- _RECORDED DATA_
** begin **
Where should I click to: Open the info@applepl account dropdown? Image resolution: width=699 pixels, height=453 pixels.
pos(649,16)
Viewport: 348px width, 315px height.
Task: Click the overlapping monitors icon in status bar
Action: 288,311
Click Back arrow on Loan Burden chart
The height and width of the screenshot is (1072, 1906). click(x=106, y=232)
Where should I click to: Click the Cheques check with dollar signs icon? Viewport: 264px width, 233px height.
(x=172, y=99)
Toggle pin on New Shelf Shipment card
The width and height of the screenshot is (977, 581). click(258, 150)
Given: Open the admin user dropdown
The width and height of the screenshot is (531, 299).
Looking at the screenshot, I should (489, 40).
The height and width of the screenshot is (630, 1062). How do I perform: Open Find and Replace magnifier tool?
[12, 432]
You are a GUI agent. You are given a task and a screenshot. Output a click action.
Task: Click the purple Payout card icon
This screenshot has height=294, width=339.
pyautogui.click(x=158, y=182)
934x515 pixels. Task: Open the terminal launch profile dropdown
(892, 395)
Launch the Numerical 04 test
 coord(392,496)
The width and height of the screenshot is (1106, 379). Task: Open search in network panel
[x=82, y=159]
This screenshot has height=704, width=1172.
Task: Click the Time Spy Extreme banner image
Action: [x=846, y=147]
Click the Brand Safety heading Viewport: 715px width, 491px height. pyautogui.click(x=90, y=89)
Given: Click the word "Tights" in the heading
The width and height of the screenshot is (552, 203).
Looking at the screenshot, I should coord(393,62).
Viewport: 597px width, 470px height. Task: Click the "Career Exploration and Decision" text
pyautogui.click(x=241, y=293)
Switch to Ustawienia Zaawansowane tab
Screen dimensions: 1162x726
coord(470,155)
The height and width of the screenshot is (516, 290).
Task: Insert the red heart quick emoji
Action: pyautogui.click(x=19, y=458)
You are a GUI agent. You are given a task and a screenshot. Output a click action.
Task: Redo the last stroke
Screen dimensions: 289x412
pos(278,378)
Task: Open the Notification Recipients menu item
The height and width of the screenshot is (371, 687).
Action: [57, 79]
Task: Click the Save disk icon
** end **
- _TASK DESCRIPTION_
Copy all of the records above word for word, with nothing changed.

- _SOLUTION TO THE EXERCISE_
Where should I click to: Open the info@applepl account dropdown? Image resolution: width=699 pixels, height=453 pixels.
pos(649,16)
Viewport: 348px width, 315px height.
Task: Click the overlapping monitors icon in status bar
Action: 288,311
Click Back arrow on Loan Burden chart
The height and width of the screenshot is (1072, 1906). click(x=106, y=232)
Where should I click to: Click the Cheques check with dollar signs icon? Viewport: 264px width, 233px height.
(x=172, y=99)
Toggle pin on New Shelf Shipment card
The width and height of the screenshot is (977, 581). click(258, 150)
Given: Open the admin user dropdown
The width and height of the screenshot is (531, 299).
Looking at the screenshot, I should (489, 40).
The height and width of the screenshot is (630, 1062). How do I perform: Open Find and Replace magnifier tool?
[12, 432]
You are a GUI agent. You are given a task and a screenshot. Output a click action.
Task: Click the purple Payout card icon
This screenshot has height=294, width=339.
pyautogui.click(x=158, y=182)
934x515 pixels. Task: Open the terminal launch profile dropdown
(892, 395)
Launch the Numerical 04 test
 coord(392,496)
The width and height of the screenshot is (1106, 379). Task: Open search in network panel
[x=82, y=159]
This screenshot has height=704, width=1172.
Task: Click the Time Spy Extreme banner image
Action: [x=846, y=147]
Click the Brand Safety heading Viewport: 715px width, 491px height. pyautogui.click(x=90, y=89)
Given: Click the word "Tights" in the heading
The width and height of the screenshot is (552, 203).
Looking at the screenshot, I should coord(393,62).
Viewport: 597px width, 470px height. Task: Click the "Career Exploration and Decision" text
pyautogui.click(x=241, y=293)
Switch to Ustawienia Zaawansowane tab
Screen dimensions: 1162x726
coord(470,155)
The height and width of the screenshot is (516, 290).
Task: Insert the red heart quick emoji
Action: pyautogui.click(x=19, y=458)
You are a GUI agent. You are given a task and a screenshot. Output a click action.
Task: Redo the last stroke
Screen dimensions: 289x412
pos(278,378)
Task: Open the Notification Recipients menu item
The height and width of the screenshot is (371, 687).
Action: [57, 79]
Task: Click the Save disk icon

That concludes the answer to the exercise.